La stimulation électrique épidurale (SEE) de la moelle épinière lombaire a permis une récupération locomotrice dans des modèles animaux et chez certains patients paraplégiques. Cependant, la SEE ne module pas de manière sélective les circuits au niveau cellulaire, et une adaptation spatiotemporelle complexe des paramètres en temps réel est nécessaire pour obtenir des résultats cliniquement significatifs (Wagner et al., 2018). En revanche, d'énormes progrès ont été réalisés dans notre compréhension fondamentale des réseaux spinaux en manipulant des populations neuronales génétiquement identifiées chez des modèles animaux (Knafo et al., 2017). L''interluminescence' utilise l'expression présynaptique d'une luciférase pour activer une opsine postsynaptique, permettant ainsi une neuromodulation non invasive, dépendante de l'activité et synapse-spécifique (Prakash et al., 2022). Notre but est d'exploiter l'interluminescence pour réorganiser les circuits spinaux et favoriser la rééducation après une lésion de la moelle épinière.
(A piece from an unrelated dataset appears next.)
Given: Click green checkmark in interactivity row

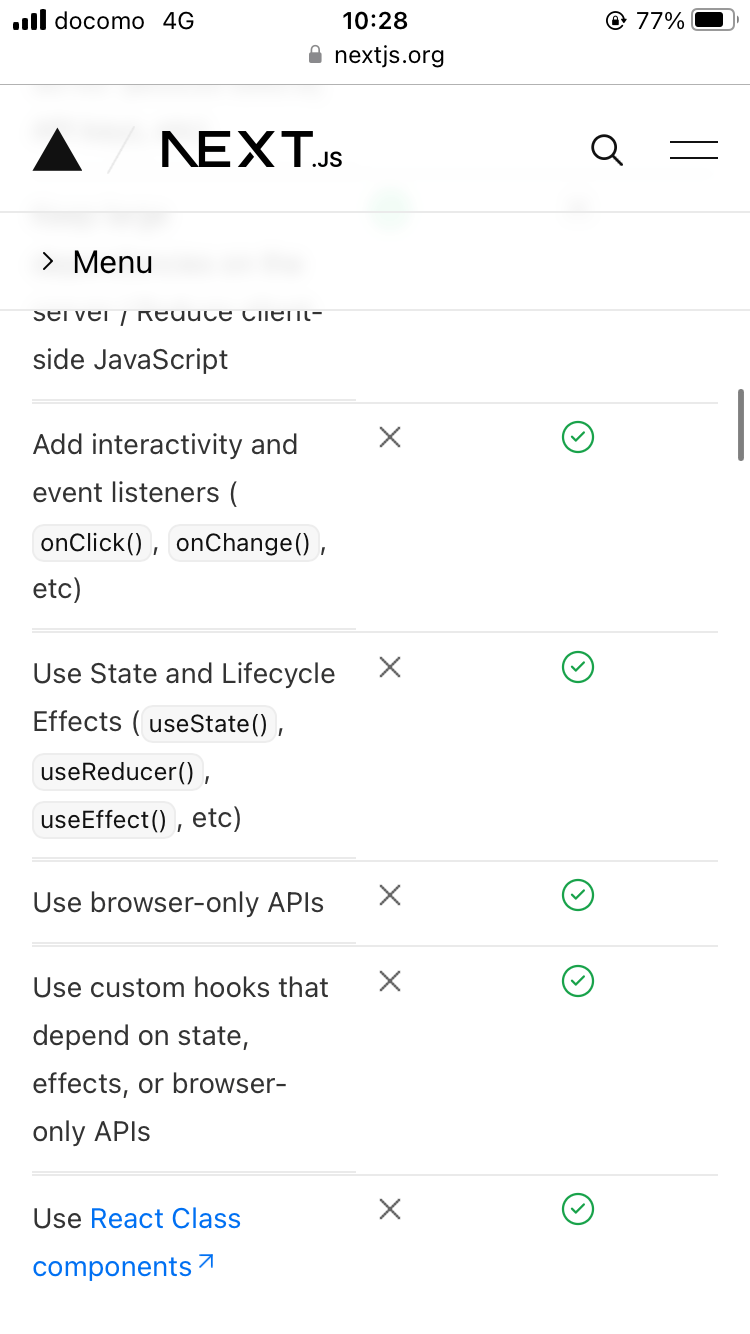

Notre premier objectif est d'identifier les marqueurs génétiques inter-espèces (humain/souris) de certains interneurones spinaux (WP1). Nous avons réalisé avec succès une analyse transcriptomique en noyaux uniques (snRNA-seq) sur des échantillons de moelle épinière humaine et avons identifié la plupart des types de cellules en fonction de marqueurs moléculaires cardinaux. Nous utiliserons des lignées de souris transgéniques pour restreindre l'analyse aux interneurones clés impliqués dans la réorganisation des circuits spinaux après une lésion médullaires : les interneurones V1 marqués par En1 (Bikoff et al., 2016) et les interneurones V2a Vsx2-positifs (Kathe, Skinnider, et al., 2022). En utilisant la transcriptomique inter-espèces, nous déterminerons les clusters humains homologues aux sous-populations de souris V1 et V2a et les lierons à des caractéristiques morphologiques par hybridation en chaine (immuno + in situ) (Kozareva et al., 2021).
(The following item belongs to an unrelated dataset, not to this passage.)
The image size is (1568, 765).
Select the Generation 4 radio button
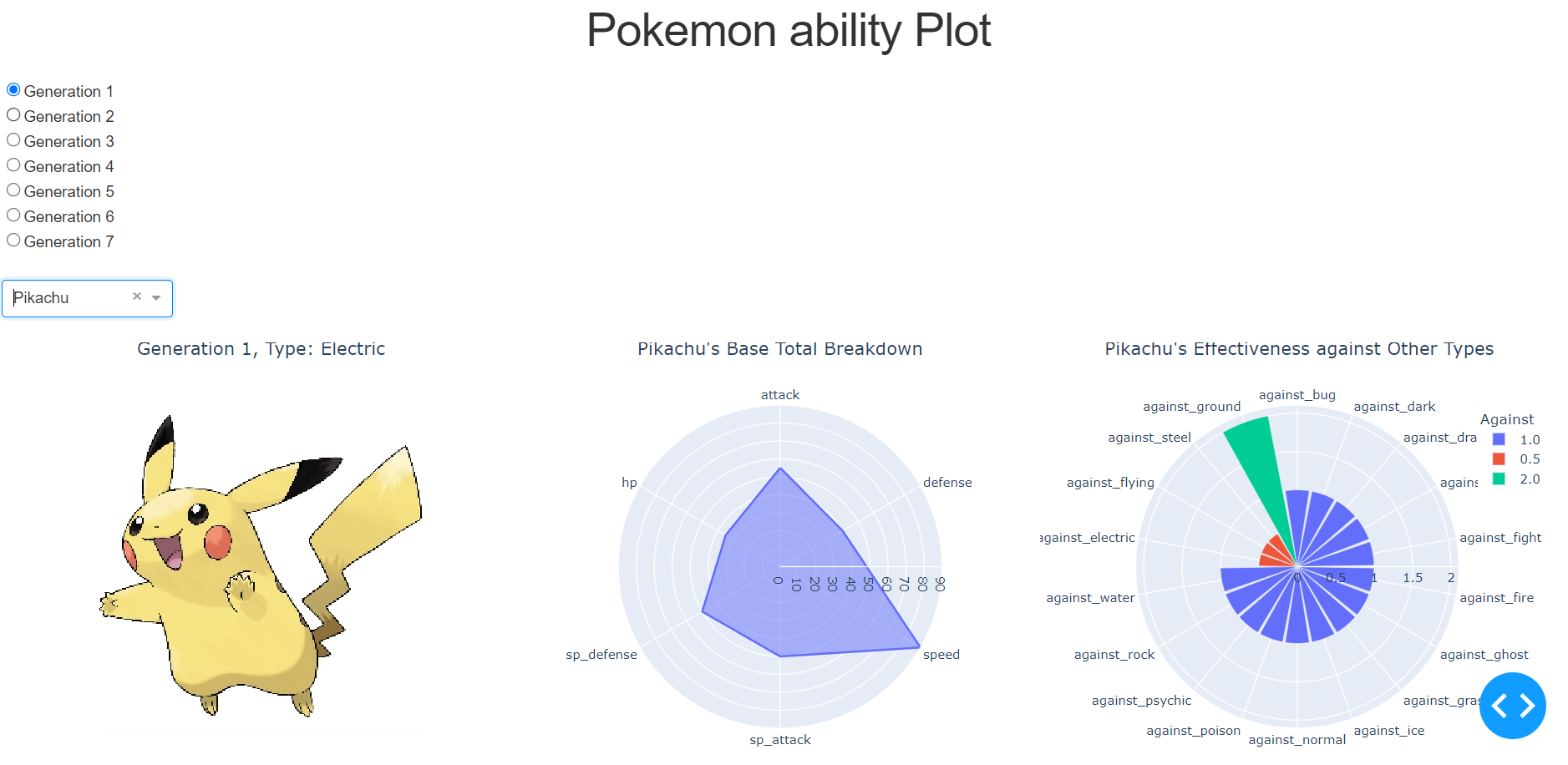(13, 165)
Notre deuxième objectif est de permettre une expression ciblée d'actuateurs interluminescents dans ces interneurones spinaux génétiquement identifiés (WP2). Pour cela, nous réaliserons une double injection de vecteurs AAV dans la moelle épinière lombaire de souris En1Cre permettant l'expression de la luciférase dans les vésicules présynaptiques des interneurones V2a et une expression Cre- dépendante d'une opsine postsynaptique dans les interneurones V1. Nous confirmerons l'activité neuronale médiée par l'interluminescence en utilisant des marqueurs Fos. En exploitant notre profilage transcriptomique des interneurones V2a et V1, nous caractériserons moléculairement et morphologiquement les sous-populations impliquées dans le microcircuit ciblé.
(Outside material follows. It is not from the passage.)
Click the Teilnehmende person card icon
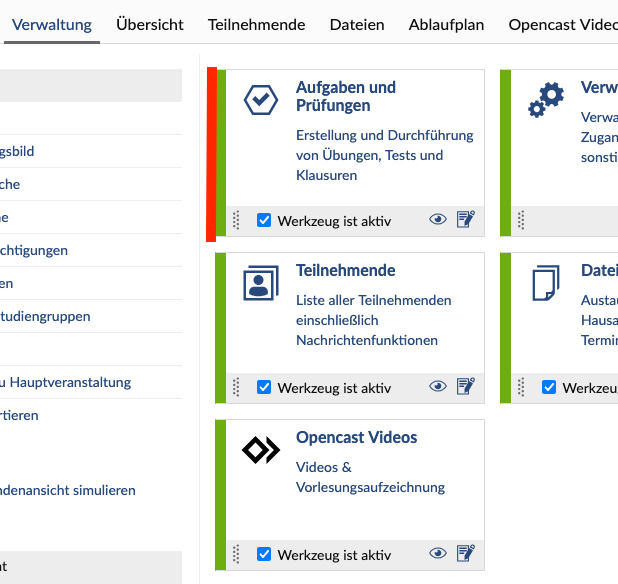The image size is (618, 584). 261,283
Enfin, nous testerons le rôle de ce microcircuit dans la réorganisation et la promotion de la récupération locomotrice après une lésion de la moelle épinière (WP3). Après une contusion thoracique chez des souris En1Cre doublement injectées, nous administrerons le substrat de luciférase (la coelenterazine) aux animaux stimulés, tandis que les témoins recevront un placebo. La récupération locomotrice sera évaluée en aveugle à l'aide de paramètres de marche et de cinématique des membres. En utilisant des méthodes de priorisation snRNA-seq, nous confirmerons le recrutement des interneurones V2a et V1 en rapport avec la rééducation médiée par l'interluminescence et explorerons son effet sur d'autres populations neuronales.



Réunissant des neurobiologistes développant des outils optogénétiques révolutionnaires et des cliniciens spécialisés en chirurgie de la moelle épinière, ce projet a le potentiel de surmonter les principaux obstacles en vue d'une neuromodulation ciblée chez les patients paraplégiques.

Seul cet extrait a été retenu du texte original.